ASSIGNED TASK> From the records, pick out and copy each line containing "computer".

SOURCE DATA>
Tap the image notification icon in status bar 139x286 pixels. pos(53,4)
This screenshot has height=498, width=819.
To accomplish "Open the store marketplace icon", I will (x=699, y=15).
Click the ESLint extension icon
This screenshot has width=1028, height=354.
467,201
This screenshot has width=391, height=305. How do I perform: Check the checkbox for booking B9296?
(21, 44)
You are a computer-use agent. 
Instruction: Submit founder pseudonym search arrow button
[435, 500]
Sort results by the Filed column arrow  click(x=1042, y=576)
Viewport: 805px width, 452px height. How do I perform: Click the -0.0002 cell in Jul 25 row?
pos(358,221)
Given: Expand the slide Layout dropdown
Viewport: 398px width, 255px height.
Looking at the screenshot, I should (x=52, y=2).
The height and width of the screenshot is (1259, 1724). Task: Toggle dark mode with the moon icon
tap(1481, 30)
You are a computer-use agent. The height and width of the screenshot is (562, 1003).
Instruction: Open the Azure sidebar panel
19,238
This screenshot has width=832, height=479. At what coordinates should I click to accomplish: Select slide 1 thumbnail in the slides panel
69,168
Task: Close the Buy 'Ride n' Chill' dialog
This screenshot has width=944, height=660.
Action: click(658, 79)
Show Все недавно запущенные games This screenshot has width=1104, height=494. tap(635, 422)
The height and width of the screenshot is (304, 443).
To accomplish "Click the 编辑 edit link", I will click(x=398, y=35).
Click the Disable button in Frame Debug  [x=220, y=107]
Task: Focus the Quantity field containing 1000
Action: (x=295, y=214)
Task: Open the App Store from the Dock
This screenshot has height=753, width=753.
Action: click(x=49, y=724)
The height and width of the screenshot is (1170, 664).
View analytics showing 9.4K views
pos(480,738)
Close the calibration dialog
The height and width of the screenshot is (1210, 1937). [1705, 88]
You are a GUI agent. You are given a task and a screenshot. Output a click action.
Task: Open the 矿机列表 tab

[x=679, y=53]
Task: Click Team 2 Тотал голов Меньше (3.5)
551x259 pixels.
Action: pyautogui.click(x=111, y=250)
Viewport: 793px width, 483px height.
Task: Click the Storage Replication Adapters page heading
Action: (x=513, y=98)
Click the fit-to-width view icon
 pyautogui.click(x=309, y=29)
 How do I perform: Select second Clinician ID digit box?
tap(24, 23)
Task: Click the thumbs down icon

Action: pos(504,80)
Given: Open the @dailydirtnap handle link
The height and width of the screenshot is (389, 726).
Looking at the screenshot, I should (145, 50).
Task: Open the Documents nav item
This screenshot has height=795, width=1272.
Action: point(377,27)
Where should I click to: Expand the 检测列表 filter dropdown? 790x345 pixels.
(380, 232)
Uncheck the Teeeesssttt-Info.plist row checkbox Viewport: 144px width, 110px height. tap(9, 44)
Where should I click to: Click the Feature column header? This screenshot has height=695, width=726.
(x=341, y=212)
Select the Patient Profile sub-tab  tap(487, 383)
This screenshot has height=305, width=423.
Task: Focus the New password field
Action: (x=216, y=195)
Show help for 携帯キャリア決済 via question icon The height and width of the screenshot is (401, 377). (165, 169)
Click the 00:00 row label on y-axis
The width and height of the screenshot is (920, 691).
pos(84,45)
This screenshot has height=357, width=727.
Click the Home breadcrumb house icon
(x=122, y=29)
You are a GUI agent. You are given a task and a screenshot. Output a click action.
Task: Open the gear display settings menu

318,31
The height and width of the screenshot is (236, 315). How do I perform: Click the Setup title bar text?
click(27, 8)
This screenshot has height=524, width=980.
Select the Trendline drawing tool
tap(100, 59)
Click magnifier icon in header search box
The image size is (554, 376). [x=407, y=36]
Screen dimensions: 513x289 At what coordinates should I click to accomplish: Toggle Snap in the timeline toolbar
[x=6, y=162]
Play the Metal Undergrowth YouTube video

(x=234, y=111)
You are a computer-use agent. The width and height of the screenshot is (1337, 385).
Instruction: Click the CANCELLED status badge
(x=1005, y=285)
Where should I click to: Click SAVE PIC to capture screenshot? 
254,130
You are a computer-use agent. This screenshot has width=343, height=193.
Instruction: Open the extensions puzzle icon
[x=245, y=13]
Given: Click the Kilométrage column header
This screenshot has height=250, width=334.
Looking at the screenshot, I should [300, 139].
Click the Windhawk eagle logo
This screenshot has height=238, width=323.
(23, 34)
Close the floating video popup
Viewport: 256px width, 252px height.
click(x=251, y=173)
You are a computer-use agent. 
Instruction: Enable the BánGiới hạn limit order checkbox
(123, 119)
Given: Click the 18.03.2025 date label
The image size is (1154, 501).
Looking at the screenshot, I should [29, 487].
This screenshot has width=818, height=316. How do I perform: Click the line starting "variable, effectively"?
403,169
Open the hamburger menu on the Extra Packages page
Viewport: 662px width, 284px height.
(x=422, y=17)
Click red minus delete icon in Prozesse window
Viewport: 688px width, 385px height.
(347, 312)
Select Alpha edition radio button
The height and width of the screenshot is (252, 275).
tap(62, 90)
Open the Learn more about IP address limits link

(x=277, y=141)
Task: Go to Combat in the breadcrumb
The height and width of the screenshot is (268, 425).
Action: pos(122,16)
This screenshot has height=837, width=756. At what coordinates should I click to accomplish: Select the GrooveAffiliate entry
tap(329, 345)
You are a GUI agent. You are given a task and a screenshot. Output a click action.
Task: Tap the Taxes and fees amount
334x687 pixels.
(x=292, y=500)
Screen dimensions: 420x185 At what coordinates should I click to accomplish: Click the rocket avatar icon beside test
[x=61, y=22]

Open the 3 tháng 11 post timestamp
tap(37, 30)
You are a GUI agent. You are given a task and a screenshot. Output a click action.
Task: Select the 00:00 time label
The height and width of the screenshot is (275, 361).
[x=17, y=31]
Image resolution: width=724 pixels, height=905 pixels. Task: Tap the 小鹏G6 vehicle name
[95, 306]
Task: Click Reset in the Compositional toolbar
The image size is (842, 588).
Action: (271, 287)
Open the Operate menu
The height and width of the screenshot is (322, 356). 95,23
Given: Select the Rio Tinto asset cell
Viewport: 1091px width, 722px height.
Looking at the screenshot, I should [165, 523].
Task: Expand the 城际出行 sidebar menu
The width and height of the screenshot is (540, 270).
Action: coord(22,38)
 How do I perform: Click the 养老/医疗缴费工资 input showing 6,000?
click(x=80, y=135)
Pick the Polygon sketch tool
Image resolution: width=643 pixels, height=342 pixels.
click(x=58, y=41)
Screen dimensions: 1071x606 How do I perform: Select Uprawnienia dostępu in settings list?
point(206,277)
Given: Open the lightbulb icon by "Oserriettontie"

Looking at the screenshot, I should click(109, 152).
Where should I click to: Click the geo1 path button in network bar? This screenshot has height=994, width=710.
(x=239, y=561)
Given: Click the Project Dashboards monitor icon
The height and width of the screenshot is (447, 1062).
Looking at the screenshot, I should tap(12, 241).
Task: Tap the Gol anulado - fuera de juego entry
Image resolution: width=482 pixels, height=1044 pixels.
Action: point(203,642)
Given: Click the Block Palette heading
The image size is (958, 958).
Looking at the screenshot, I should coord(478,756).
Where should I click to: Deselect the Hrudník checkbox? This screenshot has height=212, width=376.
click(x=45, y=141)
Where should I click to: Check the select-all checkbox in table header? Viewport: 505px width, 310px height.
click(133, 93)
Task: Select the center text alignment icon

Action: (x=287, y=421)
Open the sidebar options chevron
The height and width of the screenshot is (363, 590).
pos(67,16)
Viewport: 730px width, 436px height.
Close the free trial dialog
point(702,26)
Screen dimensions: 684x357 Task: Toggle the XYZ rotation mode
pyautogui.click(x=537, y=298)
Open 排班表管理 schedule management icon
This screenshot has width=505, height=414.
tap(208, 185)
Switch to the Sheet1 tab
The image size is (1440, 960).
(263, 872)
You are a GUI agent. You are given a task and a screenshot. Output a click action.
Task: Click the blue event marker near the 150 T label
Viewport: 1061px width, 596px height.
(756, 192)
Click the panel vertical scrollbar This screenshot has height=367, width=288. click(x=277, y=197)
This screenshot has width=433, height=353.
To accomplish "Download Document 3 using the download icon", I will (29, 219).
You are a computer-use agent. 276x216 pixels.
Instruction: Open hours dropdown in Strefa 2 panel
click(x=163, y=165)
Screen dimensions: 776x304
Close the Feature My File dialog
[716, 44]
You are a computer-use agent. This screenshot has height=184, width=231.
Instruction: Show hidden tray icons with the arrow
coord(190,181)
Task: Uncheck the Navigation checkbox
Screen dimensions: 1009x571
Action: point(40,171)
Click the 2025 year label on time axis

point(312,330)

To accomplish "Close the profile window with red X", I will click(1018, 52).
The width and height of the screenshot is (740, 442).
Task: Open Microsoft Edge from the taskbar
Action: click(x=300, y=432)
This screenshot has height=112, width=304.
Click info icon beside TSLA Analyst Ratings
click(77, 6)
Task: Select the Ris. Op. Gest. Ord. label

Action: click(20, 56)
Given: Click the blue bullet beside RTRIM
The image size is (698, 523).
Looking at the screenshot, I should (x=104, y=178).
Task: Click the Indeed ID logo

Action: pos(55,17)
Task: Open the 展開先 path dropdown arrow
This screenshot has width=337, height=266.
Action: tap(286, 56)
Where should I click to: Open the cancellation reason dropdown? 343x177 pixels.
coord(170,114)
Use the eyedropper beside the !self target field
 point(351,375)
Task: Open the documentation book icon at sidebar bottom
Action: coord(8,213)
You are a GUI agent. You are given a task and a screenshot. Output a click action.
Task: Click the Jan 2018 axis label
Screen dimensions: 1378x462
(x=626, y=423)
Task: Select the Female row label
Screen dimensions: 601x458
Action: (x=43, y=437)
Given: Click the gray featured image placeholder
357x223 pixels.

SOLUTION TO THIS EXERCISE>
You are a computer-use agent. 
You are a computer-use agent. The height and width of the screenshot is (562, 1003).
You are a computer-use agent. The width and height of the screenshot is (1337, 385).
You are a computer-use agent. This screenshot has width=343, height=193.
You are a computer-use agent. 
You are a computer-use agent. 276x216 pixels.
You are a computer-use agent. This screenshot has height=184, width=231.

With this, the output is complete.